Write out the following passage about Ponheary Ly word for word, from its first sentence to its last.

--- begin SUPPLIED TEXT ---

My “Trading Places” stories usually have to do with me experiencing life in another place. Today, however, I would like to reverse that and share the Trading Places story of my friend Ponheary Ly, a Cambodian woman who is visiting the United States for the first time, and whom I got to spend time with this past weekend as she shared her story, and the work of her nonprofit foundation, here in Austin.
I have written about Ponheary’s amazing story on this blog before. As a young girl during the Khmer Rouge regime, she and her family went through such difficult times as are hard to even imagine. On the run and dependent upon anything they could find in the woods to eat, the entire family became dispersed and separated. Ponheary held her own five-month-old sister in her arms as she died; when she was reunited with her mother, she was told she was one day too late to see her father for the last time. He, along with other teachers and educators, had been shot and killed the day before.
“We buried our dead every day,” she says.

--- end SUPPLIED TEXT ---
--- begin DATA SECTION ---

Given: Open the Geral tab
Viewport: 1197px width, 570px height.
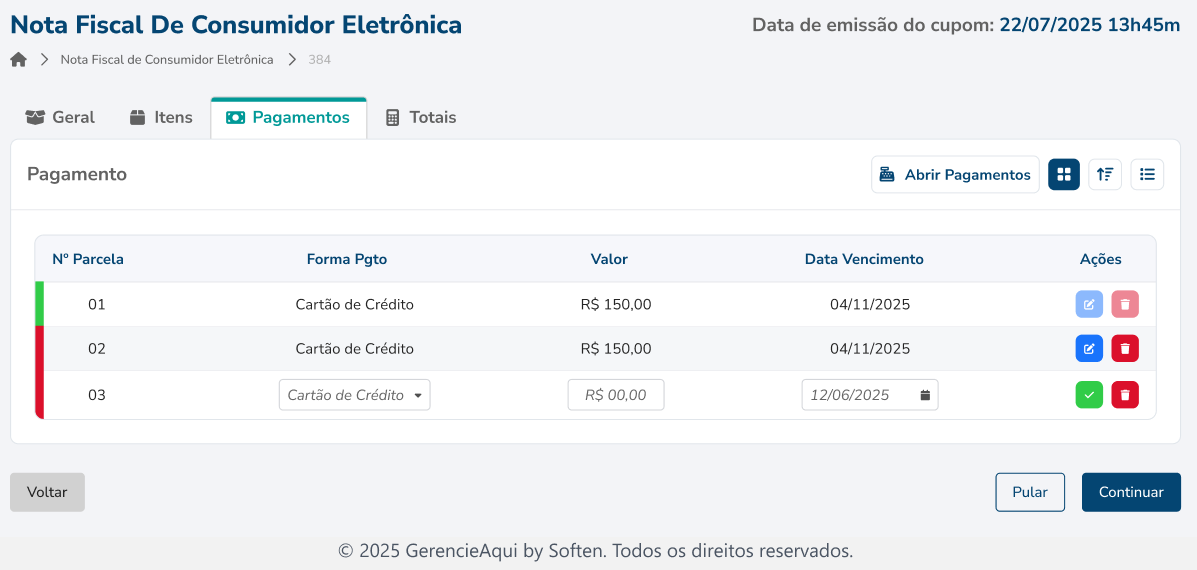Looking at the screenshot, I should (60, 118).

--- end DATA SECTION ---

■ COMPLETED EXERCISE:
My “Trading Places” stories usually have to do with me experiencing life in another place. Today, however, I would like to reverse that and share the Trading Places story of my friend Ponheary Ly, a Cambodian woman who is visiting the United States for the first time, and whom I got to spend time with this past weekend as she shared her story, and the work of her nonprofit foundation, here in Austin.
I have written about Ponheary’s amazing story on this blog before. As a young girl during the Khmer Rouge regime, she and her family went through such difficult times as are hard to even imagine. On the run and dependent upon anything they could find in the woods to eat, the entire family became dispersed and separated. Ponheary held her own five-month-old sister in her arms as she died; when she was reunited with her mother, she was told she was one day too late to see her father for the last time. He, along with other teachers and educators, had been shot and killed the day before.
“We buried our dead every day,” she says.